For now, there is still a limit to wind and solar energy: the need to store energy to compensate for uneven weather conditions. Kirby argues that this “isn’t a real problem,” in a few years, there will be batteries powerful enough to store the surplus energy and retransmit it. "The smart thing to do now would be to invest resources into conducting research into making these storage options a reality,” he says. In the UK, Green energy gets twelve times less R&D funding from the government than nuclear power.



The crossover between civil and military nuclear interests


This statistic that caught the attention of Andy Stirling and Philip Johnstone, two energy policy researchers at the University of Sussex. They decided to look into why the UK was so attached to its nuclear program, despite poor economic profitability and environmental risks. "We wondered why, unlike many other technologies, nuclear power never became obsolete," says Johnstone.

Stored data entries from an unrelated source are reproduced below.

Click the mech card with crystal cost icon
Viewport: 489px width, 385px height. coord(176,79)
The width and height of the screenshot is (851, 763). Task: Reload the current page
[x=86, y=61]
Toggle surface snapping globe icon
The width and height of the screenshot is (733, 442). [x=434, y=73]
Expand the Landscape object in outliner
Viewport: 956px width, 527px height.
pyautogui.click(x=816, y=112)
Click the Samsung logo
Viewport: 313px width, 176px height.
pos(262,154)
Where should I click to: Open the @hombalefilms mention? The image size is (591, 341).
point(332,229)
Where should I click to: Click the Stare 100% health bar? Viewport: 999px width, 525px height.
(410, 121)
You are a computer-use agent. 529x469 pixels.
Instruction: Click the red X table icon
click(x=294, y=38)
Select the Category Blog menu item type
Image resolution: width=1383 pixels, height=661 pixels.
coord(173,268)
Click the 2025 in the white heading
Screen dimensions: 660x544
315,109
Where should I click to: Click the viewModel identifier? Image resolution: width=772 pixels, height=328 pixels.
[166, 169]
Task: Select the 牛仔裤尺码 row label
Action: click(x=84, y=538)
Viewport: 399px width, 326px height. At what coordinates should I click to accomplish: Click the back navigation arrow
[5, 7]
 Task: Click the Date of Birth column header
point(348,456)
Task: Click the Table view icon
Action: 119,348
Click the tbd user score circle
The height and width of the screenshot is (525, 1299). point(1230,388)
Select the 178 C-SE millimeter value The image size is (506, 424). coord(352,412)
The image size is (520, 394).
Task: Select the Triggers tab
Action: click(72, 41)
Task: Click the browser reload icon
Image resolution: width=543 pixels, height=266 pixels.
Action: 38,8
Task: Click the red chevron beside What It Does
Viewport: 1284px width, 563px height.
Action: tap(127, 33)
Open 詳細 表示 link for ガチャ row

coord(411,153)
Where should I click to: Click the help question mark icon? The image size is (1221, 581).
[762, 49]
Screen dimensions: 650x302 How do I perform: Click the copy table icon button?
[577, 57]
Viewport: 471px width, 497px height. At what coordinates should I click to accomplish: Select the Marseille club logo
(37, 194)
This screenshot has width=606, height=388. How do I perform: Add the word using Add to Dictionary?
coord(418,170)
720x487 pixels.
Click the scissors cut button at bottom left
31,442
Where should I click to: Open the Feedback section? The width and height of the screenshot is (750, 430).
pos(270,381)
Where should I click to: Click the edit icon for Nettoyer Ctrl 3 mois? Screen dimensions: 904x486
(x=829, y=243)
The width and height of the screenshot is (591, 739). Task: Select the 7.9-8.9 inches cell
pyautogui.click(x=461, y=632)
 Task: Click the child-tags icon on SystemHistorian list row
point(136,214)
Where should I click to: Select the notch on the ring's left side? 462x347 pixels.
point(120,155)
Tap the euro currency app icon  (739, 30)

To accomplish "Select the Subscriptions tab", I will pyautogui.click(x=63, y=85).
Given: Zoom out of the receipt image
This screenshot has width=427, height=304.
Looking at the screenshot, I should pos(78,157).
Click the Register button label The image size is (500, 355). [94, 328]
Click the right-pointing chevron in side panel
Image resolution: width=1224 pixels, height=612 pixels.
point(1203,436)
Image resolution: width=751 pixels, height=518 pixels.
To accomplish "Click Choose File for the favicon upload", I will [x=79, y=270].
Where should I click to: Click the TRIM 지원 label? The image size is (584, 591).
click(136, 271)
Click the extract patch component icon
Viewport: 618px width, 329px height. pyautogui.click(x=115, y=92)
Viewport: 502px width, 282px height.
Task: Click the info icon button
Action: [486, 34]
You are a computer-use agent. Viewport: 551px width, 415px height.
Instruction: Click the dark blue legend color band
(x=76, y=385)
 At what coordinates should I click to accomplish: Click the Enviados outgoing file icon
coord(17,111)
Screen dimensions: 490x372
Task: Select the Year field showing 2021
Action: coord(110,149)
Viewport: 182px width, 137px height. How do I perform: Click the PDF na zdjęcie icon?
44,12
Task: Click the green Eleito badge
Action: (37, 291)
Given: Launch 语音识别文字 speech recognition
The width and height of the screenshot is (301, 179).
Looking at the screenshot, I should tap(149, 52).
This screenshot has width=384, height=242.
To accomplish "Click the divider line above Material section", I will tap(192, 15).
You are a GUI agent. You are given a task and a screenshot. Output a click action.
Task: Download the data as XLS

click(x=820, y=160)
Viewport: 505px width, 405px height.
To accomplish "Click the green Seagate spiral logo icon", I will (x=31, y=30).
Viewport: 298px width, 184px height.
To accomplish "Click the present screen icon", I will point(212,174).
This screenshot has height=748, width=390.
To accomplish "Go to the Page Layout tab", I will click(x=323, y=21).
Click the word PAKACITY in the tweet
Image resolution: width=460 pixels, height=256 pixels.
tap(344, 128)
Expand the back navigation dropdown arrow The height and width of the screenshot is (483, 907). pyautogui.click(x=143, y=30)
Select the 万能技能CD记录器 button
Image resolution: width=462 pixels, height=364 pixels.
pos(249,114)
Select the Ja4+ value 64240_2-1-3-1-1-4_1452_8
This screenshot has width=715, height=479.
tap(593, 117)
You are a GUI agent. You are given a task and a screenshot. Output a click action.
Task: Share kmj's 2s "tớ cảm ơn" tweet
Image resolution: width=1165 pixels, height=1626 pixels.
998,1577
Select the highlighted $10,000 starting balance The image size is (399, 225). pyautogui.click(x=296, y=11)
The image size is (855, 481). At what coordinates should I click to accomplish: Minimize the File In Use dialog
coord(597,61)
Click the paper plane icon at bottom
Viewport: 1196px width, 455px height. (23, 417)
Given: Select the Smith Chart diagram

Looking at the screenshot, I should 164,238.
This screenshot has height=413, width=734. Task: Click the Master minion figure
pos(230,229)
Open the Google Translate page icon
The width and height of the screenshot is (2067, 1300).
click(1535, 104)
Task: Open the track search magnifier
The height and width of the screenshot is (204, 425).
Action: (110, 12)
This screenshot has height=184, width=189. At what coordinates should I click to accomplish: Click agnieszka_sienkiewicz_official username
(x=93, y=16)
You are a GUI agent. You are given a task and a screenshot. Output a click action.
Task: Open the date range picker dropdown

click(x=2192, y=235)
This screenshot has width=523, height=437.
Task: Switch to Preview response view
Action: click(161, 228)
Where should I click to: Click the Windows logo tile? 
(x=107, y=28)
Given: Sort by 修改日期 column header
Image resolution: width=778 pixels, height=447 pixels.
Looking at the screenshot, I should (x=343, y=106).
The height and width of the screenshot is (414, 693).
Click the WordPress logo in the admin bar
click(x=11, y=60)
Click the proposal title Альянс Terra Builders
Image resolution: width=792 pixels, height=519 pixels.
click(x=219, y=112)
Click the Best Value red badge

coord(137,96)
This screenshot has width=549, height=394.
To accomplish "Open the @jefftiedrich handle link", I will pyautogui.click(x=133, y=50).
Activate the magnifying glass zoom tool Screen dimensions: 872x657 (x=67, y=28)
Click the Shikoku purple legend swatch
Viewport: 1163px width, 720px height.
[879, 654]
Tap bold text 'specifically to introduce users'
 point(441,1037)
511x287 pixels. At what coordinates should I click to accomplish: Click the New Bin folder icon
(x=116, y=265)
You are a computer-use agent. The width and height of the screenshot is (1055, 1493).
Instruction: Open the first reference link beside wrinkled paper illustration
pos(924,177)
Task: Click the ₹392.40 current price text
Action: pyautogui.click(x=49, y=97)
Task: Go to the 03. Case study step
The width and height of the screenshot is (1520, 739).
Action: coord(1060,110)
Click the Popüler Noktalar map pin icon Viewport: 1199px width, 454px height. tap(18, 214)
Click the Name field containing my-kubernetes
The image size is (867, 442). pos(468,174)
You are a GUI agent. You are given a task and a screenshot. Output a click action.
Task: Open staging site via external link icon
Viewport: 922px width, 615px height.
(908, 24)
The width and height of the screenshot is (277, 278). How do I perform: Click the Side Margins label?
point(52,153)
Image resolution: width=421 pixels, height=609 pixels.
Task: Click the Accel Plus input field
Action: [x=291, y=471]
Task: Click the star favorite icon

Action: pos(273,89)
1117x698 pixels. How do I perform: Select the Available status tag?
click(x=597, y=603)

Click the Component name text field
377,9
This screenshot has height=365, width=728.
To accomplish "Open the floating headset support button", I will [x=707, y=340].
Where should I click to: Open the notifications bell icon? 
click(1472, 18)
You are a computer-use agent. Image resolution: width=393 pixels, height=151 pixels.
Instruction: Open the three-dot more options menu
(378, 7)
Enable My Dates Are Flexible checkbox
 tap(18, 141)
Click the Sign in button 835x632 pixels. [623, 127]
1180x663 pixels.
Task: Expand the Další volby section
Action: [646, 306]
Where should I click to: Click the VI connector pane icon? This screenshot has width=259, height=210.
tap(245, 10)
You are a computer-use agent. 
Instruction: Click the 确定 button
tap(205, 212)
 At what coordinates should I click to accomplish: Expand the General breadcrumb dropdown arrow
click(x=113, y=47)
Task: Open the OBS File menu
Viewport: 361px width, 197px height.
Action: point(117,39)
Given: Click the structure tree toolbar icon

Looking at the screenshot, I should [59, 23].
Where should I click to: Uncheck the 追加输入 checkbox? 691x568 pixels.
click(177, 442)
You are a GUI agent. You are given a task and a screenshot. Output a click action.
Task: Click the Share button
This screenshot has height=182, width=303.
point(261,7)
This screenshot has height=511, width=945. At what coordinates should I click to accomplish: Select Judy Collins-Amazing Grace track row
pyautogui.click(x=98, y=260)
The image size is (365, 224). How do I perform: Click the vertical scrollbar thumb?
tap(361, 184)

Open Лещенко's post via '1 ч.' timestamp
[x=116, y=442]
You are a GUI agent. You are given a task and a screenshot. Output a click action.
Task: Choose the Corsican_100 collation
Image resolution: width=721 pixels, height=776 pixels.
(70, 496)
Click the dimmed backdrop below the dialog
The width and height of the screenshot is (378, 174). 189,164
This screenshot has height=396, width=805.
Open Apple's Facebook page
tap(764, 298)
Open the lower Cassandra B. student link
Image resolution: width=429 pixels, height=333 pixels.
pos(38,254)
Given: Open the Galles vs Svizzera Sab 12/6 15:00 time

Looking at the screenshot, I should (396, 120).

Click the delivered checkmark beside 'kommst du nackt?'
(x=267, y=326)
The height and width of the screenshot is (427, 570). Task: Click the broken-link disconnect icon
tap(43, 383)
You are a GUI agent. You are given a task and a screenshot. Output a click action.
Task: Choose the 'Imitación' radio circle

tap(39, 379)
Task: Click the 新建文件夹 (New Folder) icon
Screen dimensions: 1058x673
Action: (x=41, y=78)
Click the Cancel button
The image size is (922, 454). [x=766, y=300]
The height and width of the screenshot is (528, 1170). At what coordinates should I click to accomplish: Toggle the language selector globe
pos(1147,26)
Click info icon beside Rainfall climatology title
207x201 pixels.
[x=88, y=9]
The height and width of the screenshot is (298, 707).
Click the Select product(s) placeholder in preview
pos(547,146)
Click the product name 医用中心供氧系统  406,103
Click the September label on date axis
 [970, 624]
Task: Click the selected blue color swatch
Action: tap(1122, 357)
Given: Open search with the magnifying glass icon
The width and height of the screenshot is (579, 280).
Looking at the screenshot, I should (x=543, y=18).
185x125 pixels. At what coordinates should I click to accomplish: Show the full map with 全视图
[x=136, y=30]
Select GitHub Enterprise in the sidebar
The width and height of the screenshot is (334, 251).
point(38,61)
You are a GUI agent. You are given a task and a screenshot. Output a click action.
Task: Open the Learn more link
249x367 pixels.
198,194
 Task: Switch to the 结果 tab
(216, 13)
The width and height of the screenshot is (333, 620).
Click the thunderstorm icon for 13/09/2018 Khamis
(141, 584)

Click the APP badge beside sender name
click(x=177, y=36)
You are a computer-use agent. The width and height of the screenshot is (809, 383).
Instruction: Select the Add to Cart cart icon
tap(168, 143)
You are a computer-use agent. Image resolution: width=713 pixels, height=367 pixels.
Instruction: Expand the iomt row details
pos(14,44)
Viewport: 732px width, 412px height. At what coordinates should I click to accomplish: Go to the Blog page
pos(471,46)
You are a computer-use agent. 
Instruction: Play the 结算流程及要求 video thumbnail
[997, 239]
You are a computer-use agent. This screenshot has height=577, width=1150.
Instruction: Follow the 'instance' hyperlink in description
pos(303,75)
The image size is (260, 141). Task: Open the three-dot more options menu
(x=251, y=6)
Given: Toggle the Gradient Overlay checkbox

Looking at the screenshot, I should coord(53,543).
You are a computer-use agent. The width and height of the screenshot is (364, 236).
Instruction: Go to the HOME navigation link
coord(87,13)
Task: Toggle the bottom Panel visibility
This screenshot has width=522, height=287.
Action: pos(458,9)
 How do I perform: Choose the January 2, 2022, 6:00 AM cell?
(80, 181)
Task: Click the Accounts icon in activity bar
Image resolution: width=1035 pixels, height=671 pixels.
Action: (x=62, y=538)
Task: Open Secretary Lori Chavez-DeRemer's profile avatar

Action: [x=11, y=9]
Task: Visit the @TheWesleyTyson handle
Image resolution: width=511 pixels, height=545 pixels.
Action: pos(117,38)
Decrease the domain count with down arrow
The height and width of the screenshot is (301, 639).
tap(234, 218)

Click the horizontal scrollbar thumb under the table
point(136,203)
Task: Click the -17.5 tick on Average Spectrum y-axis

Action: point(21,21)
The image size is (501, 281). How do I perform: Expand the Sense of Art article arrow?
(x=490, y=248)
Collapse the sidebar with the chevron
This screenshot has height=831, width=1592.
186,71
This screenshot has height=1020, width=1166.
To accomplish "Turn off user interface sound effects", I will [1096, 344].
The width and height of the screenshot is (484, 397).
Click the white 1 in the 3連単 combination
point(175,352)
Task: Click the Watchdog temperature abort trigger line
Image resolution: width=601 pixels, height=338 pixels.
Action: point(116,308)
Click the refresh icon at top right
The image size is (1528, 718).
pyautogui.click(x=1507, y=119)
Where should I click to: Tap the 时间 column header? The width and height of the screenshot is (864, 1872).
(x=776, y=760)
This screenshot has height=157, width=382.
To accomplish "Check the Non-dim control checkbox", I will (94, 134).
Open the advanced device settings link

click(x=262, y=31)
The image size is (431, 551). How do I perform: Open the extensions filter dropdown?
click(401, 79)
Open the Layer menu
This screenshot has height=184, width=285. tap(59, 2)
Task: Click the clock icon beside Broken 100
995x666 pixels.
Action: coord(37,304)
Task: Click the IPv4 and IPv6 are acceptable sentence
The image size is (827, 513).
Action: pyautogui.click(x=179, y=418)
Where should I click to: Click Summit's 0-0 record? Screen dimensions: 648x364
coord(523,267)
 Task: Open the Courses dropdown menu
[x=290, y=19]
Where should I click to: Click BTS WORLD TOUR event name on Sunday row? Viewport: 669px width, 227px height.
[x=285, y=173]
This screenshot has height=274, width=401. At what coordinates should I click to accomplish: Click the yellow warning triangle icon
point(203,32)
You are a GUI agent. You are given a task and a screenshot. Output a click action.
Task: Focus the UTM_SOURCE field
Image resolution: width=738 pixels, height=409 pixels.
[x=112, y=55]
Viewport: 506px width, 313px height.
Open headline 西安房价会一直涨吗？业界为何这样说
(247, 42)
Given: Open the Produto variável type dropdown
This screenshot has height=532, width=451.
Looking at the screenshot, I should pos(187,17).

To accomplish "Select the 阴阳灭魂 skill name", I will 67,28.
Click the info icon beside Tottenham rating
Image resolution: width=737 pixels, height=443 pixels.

After delving into fifteen years of official documents, they "found evidence that the need for skills in the military nuclear sector has a big influence on civil nuclear policy."


The National Audit Office’s 2017 report had already suggested that civil nuclear enthusiasm was linked to the military. The reported pointed out serious flaws in the economic case for new nuclear, but highlighted “unquantified”, “strategic” reasons why the UK still prioritises nuclear over the alternatives. In a 2014 report written by military advisers, it is written black on white that the MoD needed to “seek imaginative methods to better engage with the emergent civil new build programme on nuclear matters to the benefit of defence.”



A "democratic issue"


"When we think about the crossover between civilian and military nuclear, we tend to think above all of the material element, like in the early days of nuclear power: the first British power plant was used to supply plutonium to the weapons sector," says Johnstone. But there is a more subtle and equally essential overlap: that of skills and personnel, who go from civilian to military, and back again. An ambitious civilian nuclear program provides skilled labour and research to the military sector, allowing them to conceal part of their expenses.


For Kirby, this is a "democratic issue". "At a time when resources are limited, billions are being invested in energy that has lots of disadvantages, and what's more, this is actually financing a disputed nuclear weapons program. It seems obvious that a public debate is needed on the matter.”


Anti-frack activists also feel that the government is flouting democracy. "The fact that Westminster can make these decisions for us, that they go against the decisions of the local community is unacceptable," says Claire Stephenson, adding that there has been a significant increase in police brutality resulting in many injuries among protesters.


In August, Simon Blevins, Richard Roberts and Richard Loizou became the first environmental activists to be jailed since 1932. They were then released - after it was revealed that the judge who had sentenced them had financial interests in the shale gas industry.